Warning: JR is trying to explain the economy to himself. His word pool and previous knowledge about this topic are shaky, and the following may or may not make sense – you’ll have only have yourselves to blame if you base your homework (or investment decisions) on this post.

This is not the first time that a “financial crisis” is predicted for China, and certainly not so in Western media, which seem to have become aware of problems in China’s financial system by 2011. It doesn’t seem unlikely that the times of export-led growth in China are coming to an end – a new policy needs to be found, and it will need to be more specific than these.

The third wave of the global financial crisis is likely to occur in the emerging markets, and it is in its preliminary (or brewing) stage in China, Hong Kong’s Beijing-leaning Wen Wei Po (文匯報) quoted Guan Qingyou (管清友), assistant dean of the Minsheng Securities Research Institute, on June 21. However, it hadn’t started yet, Guan added, and there were two reasons for that.
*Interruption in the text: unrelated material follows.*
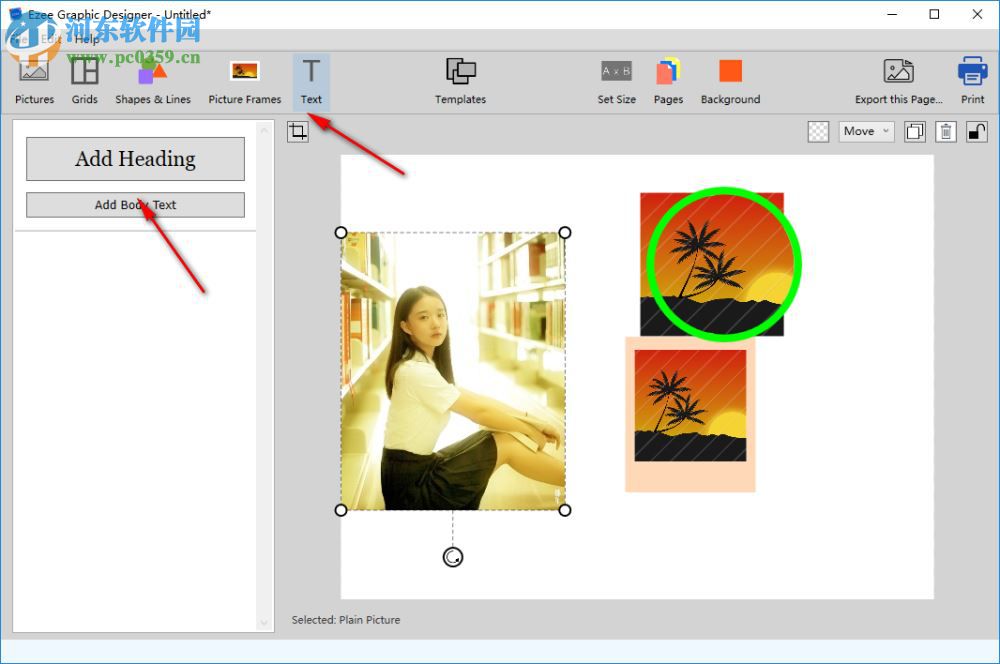Click the duplicate object icon
The width and height of the screenshot is (1000, 664).
coord(913,131)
America’s Federal Reserve Bank hadn’t sufficient reason yet to exit its quantative easing policy, and the Bank of Japan, Japan’s central bank, was firm in its radical easing policies.
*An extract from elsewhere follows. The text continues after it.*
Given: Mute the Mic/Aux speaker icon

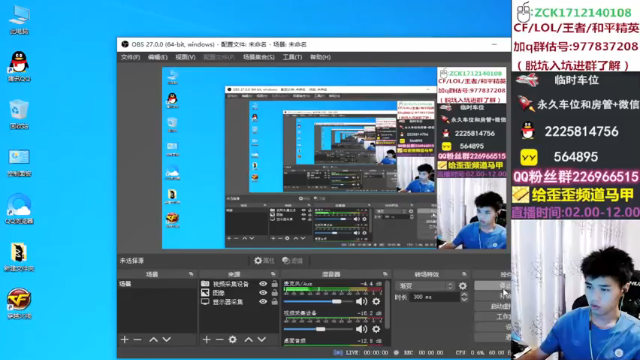Looking at the screenshot, I should point(361,302).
But that was no reason to lean back, Wen Wei Po continues to quote Guan Qingyou. The longer the brewing stage of the crisis lasted, the more fiercely it would become once it broke out. For the time being, there were three firewalls, Guan suggested: China’s current account suprlus with a corresponding amount of foreign-exchange reserves, a capital account that hadn’t yet been completely liberalized, and short-term capital flight would therefore be limited, and thirdly, China’s financial system was relatively stable – this third aspect had allowed China to escape the Asian financial crisis (of 1997) rather unharmed. Despite these reassuring short-term “firewalls”, an aging population, growing financial risks and excess production capacity stemming from overinvestment as well as high housing/property prices were burdens that made it difficult for China to prosper.

It would therefore be possible to avoid an acute currency crisis, Wen Wei Po quotes Guan Qingyou.

On July 2, China News Service quoted excerpts from Hong Kong’s Ming Pao‘s (明報) July 2 edition. Here, too, the Federal Reserve got a mention: there was no fixed end to the third round of quantative easing, and it would continue until the US economy’s recovery was really steady. This positive change would occur later this year, the Federal Reserve is quoted as predicting – “we hope that the Fed is right”, China News Service quotes Ming Pao.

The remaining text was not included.